▶ _SELECTION_:
"""

The Slumbering Tsar Saga just crushed my mailbox. This thing is huge! And epic.
Flipping through my thrilling purchase, I had some questions about the mega adventure. So I reached out and asked Tsar author Greg A. Vaughan some questions. As a bonus, I rolled a 20 on my Diplomacy check and he’s shared some GMing tips with us!
The first thing I want to ask you, Greg, is how you stayed fresh during the writing of hundreds of encounters and almost 1000 pages. Where do you get your inspiration from?
Greg: Stayed fresh? What is that? This thing sucked the life of me like a good demon lord should.
The inspiration for the adventure came directly from Rappan Athuk, which I’ll get into more in a bit. As for the encounters, I kept a little notepad with me at all times, and every time I had a thought on a good encounter or NPC that would fit in with what I was wanting to do, I took notes.
I kept it by my bed and carried it with me. I ended up filling two steno pads with notes for encounter and design ideas.

"""

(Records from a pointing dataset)
"""

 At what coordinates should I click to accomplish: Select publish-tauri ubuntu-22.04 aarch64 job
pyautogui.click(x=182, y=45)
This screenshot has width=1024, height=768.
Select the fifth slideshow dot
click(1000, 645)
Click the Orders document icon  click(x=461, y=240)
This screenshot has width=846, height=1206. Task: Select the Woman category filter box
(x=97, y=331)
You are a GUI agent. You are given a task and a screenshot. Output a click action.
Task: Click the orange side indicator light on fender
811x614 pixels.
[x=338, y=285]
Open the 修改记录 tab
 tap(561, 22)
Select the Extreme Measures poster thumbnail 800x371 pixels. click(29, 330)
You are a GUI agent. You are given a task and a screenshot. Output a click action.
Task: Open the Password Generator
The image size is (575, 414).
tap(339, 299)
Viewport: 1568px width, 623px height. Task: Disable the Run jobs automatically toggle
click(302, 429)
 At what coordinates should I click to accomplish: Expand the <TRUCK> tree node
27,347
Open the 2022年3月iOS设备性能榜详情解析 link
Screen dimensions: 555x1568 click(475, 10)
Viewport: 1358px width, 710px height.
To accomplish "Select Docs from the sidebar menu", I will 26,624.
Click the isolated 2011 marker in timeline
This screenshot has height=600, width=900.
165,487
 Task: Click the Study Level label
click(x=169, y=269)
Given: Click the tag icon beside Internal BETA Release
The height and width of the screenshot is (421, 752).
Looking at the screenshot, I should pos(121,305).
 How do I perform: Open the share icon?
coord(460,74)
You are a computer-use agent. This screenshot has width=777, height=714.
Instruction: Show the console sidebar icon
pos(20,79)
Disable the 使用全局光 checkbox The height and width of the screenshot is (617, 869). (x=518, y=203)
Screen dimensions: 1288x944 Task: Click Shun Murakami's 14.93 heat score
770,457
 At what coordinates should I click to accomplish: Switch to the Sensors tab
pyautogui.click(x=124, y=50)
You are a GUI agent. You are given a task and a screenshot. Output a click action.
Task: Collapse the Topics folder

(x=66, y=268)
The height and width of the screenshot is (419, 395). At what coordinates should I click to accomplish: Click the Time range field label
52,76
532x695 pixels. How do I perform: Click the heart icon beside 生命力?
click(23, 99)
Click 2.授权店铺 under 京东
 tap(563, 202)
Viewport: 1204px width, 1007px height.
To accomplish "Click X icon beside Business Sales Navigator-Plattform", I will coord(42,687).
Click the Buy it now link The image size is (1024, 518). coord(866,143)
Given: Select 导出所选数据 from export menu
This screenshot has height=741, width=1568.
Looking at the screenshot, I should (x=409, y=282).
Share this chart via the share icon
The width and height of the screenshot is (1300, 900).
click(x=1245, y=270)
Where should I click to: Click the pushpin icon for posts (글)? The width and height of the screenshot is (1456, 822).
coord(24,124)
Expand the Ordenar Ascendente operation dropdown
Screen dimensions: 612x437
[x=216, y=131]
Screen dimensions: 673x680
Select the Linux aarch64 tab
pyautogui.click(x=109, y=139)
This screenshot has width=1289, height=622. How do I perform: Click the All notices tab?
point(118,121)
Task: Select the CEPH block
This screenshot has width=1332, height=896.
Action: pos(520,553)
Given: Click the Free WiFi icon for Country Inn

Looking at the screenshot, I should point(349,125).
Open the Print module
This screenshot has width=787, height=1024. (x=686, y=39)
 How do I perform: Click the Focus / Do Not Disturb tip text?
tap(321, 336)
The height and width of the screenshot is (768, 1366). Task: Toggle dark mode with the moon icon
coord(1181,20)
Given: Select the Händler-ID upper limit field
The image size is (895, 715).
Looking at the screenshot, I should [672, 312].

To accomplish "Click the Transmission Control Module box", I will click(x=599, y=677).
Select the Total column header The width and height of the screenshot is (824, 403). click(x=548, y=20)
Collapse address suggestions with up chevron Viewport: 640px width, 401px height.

"""

▶ _EXERCISE REQUIREMENTS_:
1 – Reproduce the entire interview word for word.
2 – Render the lines of the records as a numbered list, starting at the line that contains "Given: Select the" and ending at the last line of the records, leaving out blank lines.
The interview and the records have no connection to each other.

▶ _RESPONSES TO THE EXERCISE_:
1 –
The Slumbering Tsar Saga just crushed my mailbox. This thing is huge! And epic.
Flipping through my thrilling purchase, I had some questions about the mega adventure. So I reached out and asked Tsar author Greg A. Vaughan some questions. As a bonus, I rolled a 20 on my Diplomacy check and he’s shared some GMing tips with us!
The first thing I want to ask you, Greg, is how you stayed fresh during the writing of hundreds of encounters and almost 1000 pages. Where do you get your inspiration from?
Greg: Stayed fresh? What is that? This thing sucked the life of me like a good demon lord should.
The inspiration for the adventure came directly from Rappan Athuk, which I’ll get into more in a bit. As for the encounters, I kept a little notepad with me at all times, and every time I had a thought on a good encounter or NPC that would fit in with what I was wanting to do, I took notes.
I kept it by my bed and carried it with me. I ended up filling two steno pads with notes for encounter and design ideas.

2 –
1. Given: Select the Händler-ID upper limit field
2. The image size is (895, 715).
3. Looking at the screenshot, I should [672, 312].
4. To accomplish "Click the Transmission Control Module box", I will click(x=599, y=677).
5. Select the Total column header The width and height of the screenshot is (824, 403). click(x=548, y=20)
6. Collapse address suggestions with up chevron Viewport: 640px width, 401px height.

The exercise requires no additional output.